■ Supplied passage
----
Hughes v. Lumbermens Mut. Cas. Co., Inc.

2 S.W.3d 218, 1999 Tenn. App. LEXIS 154
CourtCourt of Appeals of Tennessee
DecidedMarch 10, 1999
StatusPublished
Cited by19 cases

This text of 2 S.W.3d 218 (Hughes v. Lumbermens Mut. Cas. Co., Inc.) is published on Counsel Stack Legal Research, covering Court of Appeals of Tennessee primary law. Counsel Stack provides free access to over 12 million legal documents including statutes, case law, regulations, and constitutions.

Bluebook
Hughes v. Lumbermens Mut. Cas. Co., Inc., 2 S.W.3d 218, 1999 Tenn. App. LEXIS 154 (Tenn. Ct. App. 1999).

Opinions

OPINION

FRANKS, Justice.

In this products liability action, the jury returned a verdict for the defendant which the Trial Judge approved, and plaintiffs have appealed.

Plaintiffs brought this action against defendant alleging negligence and strict liability in the manufacture of a multi-piece truck rim assembly, known as the FL2, and sought both compensatory and punitive damages.

Jerry Hughes was injured on July 28, 1995, by the explosive separation of an FL2 rim assembly. An FL2 rim is a multi-piece rim assembly manufactured by Firestone. It is used with tubed tires on large trucks. It has a permanent flange on one side of the wheel for the tire to rest against, and a removable flange, or ring, on the other side. The removable ring enables the tube and tire to be placed on the wheel, and the ring has a small gap so that it can expand to snap onto the wheel. Once the tube and tire are on the wheel, the removable ring is then placed on the wheel and clamps into a ½ inch groove or gutter on the wheel.

The Occupational Safety and Health Administration has promulgated rules of procedure for servicing this type of rim and single-piece rims, which are used with tubeless tires. The regulations are the result of a request for such procedures by the rim manufacturers, including Firestone. Part of this procedure involves inflating the tires in an inflation cage, and staying out of the trajectory of the wheel to the extent possible.

At the time Jerry Hughes was injured, he was employed by Tennessee Waste Movers in Loudon County, Tennessee, which is owned by Harry Gillman. He was taught how to assemble the multi-piece rims by the owner and another mechanic, Frank Jenkins. He testified that he regularly and consistently followed those procedures.

On the day of the accident, he took a tire off a track to repair, and replaced the tire, tube, and ring, then rolled the assembly to the safety cage and inflated it. Once he inflated it to 80 PSI, he rolled it out of the safety cage and over to the track. He mounted the tire to the axle and began tightening the lug nuts. The wheel assembly then explosively separated, hitting Hughes in the head and seriously injuring him. Though he testified that he was not certain whether he followed all safety procedures, it is plaintiffs’ theory that all [222]*222proper procedures were followed and the explosion was caused by a design defect.
----
■ Problems to work on
• 1. Using the Hughes opinion, decide whether each statement agrees with it. Give yes or no and quote the words that decide it. (a) The FL2 rim assembly is used with tubeless tires on large trucks. (b) Hughes inflated the tire to 80 PSI before taking it out of the safety cage. (c) The jury returned its verdict for the plaintiffs.
• 2. According to the Hughes opinion, who taught Jerry Hughes to assemble the multi-piece rims?
• 3. Carry on the Hughes opinion on the FL2 rim explosion from the point where it stops.
----
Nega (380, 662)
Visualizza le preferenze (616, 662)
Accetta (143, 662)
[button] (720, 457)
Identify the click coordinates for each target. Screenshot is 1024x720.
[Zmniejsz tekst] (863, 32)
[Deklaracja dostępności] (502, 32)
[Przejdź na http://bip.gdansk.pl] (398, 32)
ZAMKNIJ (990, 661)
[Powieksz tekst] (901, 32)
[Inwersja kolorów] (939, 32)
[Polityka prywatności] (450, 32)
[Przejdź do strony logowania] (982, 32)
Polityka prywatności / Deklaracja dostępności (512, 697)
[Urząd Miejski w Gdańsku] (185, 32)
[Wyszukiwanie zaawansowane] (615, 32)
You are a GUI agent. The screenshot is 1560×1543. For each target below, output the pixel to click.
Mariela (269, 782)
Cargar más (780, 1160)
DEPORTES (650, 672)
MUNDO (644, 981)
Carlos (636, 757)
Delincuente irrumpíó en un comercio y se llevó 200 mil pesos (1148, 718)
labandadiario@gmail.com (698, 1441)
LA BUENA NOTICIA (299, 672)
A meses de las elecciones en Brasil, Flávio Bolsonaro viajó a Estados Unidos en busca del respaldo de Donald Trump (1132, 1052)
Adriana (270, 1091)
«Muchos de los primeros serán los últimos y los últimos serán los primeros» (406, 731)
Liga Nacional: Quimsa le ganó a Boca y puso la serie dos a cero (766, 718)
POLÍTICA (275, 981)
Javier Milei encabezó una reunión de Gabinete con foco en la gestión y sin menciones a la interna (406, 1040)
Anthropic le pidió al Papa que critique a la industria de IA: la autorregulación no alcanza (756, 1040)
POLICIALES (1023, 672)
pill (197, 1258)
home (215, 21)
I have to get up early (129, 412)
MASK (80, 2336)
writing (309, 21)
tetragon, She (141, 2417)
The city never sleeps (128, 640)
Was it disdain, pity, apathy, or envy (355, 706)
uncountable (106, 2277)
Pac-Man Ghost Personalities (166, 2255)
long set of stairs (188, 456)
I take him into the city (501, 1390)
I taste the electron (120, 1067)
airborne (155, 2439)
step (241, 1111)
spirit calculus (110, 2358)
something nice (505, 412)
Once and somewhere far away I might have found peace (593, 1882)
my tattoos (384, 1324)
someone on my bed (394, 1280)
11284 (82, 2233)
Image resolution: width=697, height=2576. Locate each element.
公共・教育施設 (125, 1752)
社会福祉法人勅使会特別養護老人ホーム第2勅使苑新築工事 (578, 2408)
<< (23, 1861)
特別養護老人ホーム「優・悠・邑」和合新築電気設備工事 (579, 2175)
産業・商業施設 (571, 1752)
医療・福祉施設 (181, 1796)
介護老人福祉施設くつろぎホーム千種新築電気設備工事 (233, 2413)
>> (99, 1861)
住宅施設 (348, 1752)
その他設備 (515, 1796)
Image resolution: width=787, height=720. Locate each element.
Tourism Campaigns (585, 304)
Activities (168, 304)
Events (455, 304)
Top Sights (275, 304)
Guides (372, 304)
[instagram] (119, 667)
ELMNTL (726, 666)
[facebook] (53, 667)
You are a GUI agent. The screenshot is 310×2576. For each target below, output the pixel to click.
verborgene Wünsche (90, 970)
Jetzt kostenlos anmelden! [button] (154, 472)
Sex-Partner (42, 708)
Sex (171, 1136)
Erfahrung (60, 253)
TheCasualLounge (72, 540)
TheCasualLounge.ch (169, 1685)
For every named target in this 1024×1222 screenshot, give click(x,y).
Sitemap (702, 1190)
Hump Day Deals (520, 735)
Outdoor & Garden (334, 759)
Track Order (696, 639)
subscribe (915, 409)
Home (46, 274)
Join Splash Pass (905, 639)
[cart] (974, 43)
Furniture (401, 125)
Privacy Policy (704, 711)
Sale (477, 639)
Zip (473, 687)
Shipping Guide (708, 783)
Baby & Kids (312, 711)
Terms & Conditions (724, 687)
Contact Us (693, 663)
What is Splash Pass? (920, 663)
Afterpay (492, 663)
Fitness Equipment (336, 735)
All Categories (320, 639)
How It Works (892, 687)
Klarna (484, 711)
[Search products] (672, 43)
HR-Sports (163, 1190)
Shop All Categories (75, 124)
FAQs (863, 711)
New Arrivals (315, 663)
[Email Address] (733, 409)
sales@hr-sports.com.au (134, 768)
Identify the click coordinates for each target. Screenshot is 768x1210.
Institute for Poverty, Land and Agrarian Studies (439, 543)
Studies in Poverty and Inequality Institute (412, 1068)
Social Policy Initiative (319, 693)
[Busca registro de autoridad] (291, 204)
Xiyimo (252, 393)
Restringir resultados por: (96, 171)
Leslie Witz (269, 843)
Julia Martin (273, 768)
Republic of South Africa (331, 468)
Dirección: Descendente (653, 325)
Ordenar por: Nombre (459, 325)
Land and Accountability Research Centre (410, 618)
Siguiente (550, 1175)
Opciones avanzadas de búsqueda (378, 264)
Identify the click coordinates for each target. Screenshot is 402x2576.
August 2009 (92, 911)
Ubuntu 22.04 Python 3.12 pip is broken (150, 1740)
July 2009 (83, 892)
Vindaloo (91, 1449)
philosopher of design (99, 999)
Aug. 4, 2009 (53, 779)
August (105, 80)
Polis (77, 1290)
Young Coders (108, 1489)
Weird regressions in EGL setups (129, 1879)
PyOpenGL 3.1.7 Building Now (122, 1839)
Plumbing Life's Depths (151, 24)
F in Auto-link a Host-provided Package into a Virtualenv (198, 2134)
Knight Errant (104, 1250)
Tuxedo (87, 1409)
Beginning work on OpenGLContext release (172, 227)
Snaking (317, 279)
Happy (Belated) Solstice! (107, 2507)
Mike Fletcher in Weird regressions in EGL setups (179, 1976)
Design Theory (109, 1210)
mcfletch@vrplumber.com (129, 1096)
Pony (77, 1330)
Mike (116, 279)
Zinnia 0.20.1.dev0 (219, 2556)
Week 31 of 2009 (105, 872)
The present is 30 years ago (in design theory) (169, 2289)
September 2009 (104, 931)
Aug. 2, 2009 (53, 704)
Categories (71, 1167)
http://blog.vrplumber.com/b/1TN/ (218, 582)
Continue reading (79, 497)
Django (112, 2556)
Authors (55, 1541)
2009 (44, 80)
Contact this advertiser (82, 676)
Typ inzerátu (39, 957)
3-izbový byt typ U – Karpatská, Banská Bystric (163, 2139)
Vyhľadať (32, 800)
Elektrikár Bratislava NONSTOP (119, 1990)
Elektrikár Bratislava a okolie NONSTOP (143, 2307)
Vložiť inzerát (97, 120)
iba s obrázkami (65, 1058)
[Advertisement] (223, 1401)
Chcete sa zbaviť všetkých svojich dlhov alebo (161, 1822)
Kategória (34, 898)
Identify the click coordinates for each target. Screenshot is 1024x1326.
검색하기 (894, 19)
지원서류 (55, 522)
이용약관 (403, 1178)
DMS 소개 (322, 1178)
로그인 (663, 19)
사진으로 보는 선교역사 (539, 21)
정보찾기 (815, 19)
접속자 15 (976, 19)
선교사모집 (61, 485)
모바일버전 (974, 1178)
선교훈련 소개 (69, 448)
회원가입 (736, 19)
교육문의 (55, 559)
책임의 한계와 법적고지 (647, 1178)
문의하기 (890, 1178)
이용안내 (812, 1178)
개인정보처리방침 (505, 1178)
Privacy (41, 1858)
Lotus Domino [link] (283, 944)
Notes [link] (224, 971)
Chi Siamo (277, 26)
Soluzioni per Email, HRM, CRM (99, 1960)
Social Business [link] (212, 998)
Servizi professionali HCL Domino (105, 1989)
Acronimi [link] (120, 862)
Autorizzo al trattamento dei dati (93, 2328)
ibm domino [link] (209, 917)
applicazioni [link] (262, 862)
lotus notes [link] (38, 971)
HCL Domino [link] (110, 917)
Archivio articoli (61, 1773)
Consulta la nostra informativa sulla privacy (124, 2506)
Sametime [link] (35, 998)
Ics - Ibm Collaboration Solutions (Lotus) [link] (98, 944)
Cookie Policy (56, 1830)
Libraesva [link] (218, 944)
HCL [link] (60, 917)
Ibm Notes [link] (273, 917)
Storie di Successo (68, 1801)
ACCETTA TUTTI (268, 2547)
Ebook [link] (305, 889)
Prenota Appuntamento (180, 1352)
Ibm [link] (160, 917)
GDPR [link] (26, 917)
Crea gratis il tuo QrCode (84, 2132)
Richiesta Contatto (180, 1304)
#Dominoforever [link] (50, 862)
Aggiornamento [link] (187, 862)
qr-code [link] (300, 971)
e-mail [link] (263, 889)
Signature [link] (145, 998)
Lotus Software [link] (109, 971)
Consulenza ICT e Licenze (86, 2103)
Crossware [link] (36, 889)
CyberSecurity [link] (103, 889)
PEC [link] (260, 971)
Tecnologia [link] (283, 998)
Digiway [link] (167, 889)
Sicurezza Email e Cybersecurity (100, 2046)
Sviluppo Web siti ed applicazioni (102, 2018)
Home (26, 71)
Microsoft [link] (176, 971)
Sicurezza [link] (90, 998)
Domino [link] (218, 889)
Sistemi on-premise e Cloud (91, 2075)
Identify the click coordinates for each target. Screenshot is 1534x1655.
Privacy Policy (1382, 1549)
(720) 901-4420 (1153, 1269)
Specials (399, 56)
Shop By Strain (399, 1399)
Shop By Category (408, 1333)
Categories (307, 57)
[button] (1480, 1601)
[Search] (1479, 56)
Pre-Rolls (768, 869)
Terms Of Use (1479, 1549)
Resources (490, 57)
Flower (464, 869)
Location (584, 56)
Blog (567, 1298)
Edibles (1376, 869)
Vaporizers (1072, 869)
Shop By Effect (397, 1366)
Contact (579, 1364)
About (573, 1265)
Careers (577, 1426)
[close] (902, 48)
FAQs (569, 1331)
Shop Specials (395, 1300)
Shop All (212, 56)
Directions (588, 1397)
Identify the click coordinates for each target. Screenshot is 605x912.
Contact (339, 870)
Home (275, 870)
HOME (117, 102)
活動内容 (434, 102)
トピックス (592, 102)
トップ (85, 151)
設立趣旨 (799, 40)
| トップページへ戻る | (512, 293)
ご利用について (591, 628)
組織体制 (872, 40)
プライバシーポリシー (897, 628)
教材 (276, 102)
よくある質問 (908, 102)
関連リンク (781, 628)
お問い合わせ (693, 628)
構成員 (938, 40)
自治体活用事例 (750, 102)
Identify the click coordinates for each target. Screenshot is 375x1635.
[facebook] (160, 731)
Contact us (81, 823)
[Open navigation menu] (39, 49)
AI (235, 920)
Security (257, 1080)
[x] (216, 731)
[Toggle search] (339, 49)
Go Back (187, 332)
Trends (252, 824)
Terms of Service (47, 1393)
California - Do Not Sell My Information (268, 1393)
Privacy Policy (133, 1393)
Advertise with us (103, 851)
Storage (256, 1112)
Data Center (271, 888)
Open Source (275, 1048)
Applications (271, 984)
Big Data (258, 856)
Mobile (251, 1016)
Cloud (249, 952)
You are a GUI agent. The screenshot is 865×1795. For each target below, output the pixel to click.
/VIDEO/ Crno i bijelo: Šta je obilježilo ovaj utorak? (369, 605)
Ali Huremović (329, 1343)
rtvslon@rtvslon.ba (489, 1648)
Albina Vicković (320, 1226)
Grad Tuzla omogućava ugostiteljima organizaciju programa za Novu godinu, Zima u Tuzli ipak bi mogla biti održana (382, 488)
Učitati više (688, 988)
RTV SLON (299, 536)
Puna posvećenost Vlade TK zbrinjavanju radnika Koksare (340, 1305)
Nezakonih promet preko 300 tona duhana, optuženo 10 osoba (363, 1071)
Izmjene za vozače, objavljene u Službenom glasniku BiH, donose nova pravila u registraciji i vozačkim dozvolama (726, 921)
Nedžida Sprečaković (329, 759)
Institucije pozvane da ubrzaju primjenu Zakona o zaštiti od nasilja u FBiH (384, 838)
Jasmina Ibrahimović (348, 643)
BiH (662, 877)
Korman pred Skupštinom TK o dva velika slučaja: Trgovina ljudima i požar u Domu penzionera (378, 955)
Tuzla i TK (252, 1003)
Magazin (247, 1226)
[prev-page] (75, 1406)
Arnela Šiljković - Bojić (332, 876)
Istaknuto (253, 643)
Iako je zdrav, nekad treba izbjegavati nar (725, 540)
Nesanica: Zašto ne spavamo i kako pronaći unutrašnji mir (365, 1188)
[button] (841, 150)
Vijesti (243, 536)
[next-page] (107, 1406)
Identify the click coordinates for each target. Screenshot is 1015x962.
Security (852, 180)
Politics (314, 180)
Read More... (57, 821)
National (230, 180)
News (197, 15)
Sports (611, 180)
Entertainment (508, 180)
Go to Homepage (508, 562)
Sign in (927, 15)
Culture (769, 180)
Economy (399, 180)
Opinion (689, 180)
----
■ Answers below
• 1.
(a) No: "It is used with tubed tires on large trucks."
(b) Yes: "Once he inflated it to 80 PSI, he rolled it out of the safety cage and over to the track."
(c) No: "the jury returned a verdict for the defendant which the Trial Judge approved"

• 2. The owner of Tennessee Waste Movers, Harry Gillman, and another mechanic, Frank Jenkins.

• 3.
Plaintiffs claim that the FL2 rim is defective because it has a proclivity to explosively separate, and that it has no redundant or backup system to positively lock the multiple components together to prevent separation under inflation pressure, and that the ring will not always snap fully into the gutter and the servicemen will not be able to discern the ring is not in place. If the ring is substantially, but not completely, engaged, it can be inflated to high pressure and come off later. This theory was advanced through the testimony of plaintiffs’ expert, a Dr. Alan Milner.

Plaintiffs offered evidence that Firestone knew of the proclivity of the FL2 to explosively separate, yet continued to manufacture the rim when there was a safer alternative. The alternative is the 15° drop center single-piece rim, which is used with tubeless tires. It does not have a removable ring that can come off and injure the servicemen. Documents were offered demonstrating that Firestone actively promoted the single-piece rim as a safer alternative to the multi-piece.

Plaintiffs’ argue that the procedures advocated by Firestone and OSHA in servicing these multi-piece rims do not adequately protect servicemen from danger, and they do not adequately warn of the danger.

The defendant presented evidence through its expert, Dennis Whalen, that plaintiff was injured because he misassem-bled the rim. Whalen testified that once a serviceable side ring is fully assembled into the gutter, a condition that can be seen and heard, the side ring will “hug” the rim base. When the tire is pressurized, the air locks all components together for full circumference and the ring cannot come out of the gutter until the pressure is released and a tool is used to remove the ring. But, if the side ring is not fully seated, which can be seen, the ring may separate during or after inflation. It was Whalen’s opinion that plaintiff was injured because he misassembled the parts. He testified that there were two impact marks on the rims which he suspected were caused by plaintiff striking it with something, which would be an improper procedure. Another witness testified that a hammer was nearby, creating an inference that Hughes struck the rim with a hammer to seat the ring.

The defendant offered evidence that the rim industry, including Firestone, has advocated and adhered to long-standing truck tire and rim servicing safety rules and procedures. They had petitioned OSHA for an industry wide standard in truck rim servicing. Firestone itself helped draft the safety procedures and it had designed a wall chart to be disseminated to employers.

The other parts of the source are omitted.